Pour le peintre, la créativité mauricienne est unique et puise ses sources dans un multiculturalisme qui lui est propre, sur une île tropicale, avec des habitants polyglottes réunis autour d’un seul langage. Ainsi, elle mériterait d’être promue et enseignée dès le plus jeune âge. «J’anime des ateliers avec les écoliers tous les mois. Il m’arrive de me retrouver face à un enseignant qui n’a jamais lu l’histoire de Paul et Virginie», constate-t-il.

Or, l’art s’enrichit de symbolismes qui rappellent des légendes et faits historiques. Sans transmission de ces éléments de référence, les sociétés se retrouvent en danger de ne pas pouvoir décrypter les messages à multiples niveaux contenus dans les tableaux, le séga, les poésies, la littérature. Vaco Baissac le martèle : «C’est une immense richesse que nous devons préserver et ne pas tout perdre dans la course pour le fric. L’art mauricien a autant de valeur que l’art de n’importe quel pays. Et qui vous dit que parmi les milliers de visiteurs de l’exposition Picasso, il n’y a pas un Mauricien avec un talent encore plus impressionnant que Picasso ? C’est possible ! Mais il faut encourager les artistes mauriciens authentiques et leur accorder le respect qui se doit».

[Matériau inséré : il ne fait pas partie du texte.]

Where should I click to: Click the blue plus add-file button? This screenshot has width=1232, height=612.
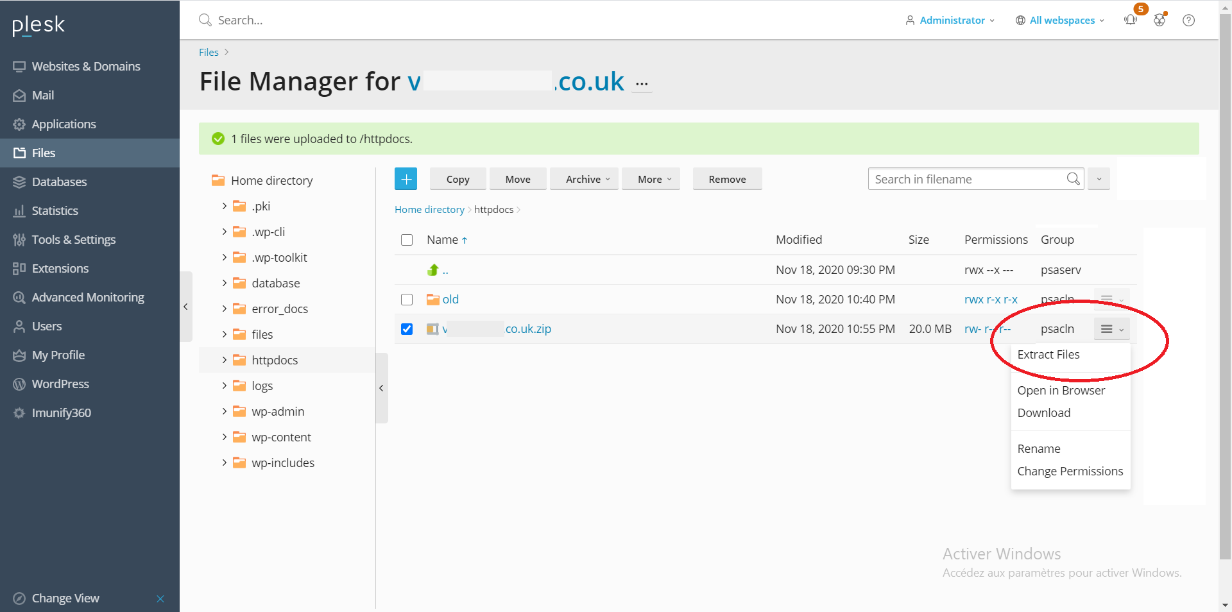[x=406, y=179]
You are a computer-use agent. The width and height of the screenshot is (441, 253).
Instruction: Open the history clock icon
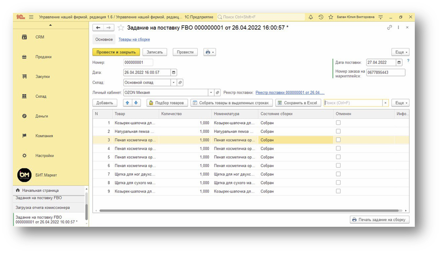click(x=321, y=17)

Pour Joshila Daby, qui ne finit pas d’embellir la capitale avec le street art, son activité lui permet de faire vivre les commerces locaux, qu’il s’agisse de détaillants, d’encadreurs, de sociétés qui fournissent la logistique pour les projets de grande dimension, ou encore de photographes et tout un écosystème qui gravite autour de ses productions artistiques. La jeune artiste mauricienne, qui est régulièrement invitée à des manifestations artistiques internationales, souligne le cas de la ville de Miami qui attire des milliers de visiteurs autour d’Art in Basel. Ce qu’en dit le professeur Arun Sharma de l’université de Miami, c’est qu’Art in Basel attire deux types de visiteurs : il y a les personnes fortunées en quête de créations luxueuses et il y a les créatifs, qui sont majoritairement des jeunes. La première catégorie ne fait que passer dans une ville, en général. Mais la deuxième finit par s’y installer.

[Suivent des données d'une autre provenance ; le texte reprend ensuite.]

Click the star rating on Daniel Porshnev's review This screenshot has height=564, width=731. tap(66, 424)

«Je me considère comme faisant partie de cette dernière catégorie ; il est vrai que ces manifestations artistiques internationales m’attirent», révèle Joshila Daby. Selon elle, c’est tout un ensemble de services qui est dynamisé par l’affluence et le buzz que provoquent les événements de taille majeure. Revenant au contexte mauricien, elle soutient que la promotion des expressions artistiques en vue de développer le tourisme devrait se garder d’imposer une direction étriquée et limitative aux artistes : «Chaque artiste mauricien présente Maurice à sa façon. Un financement adéquat pour soutenir la communauté artistique aura certainement des retombées positives pour la culture mauricienne.»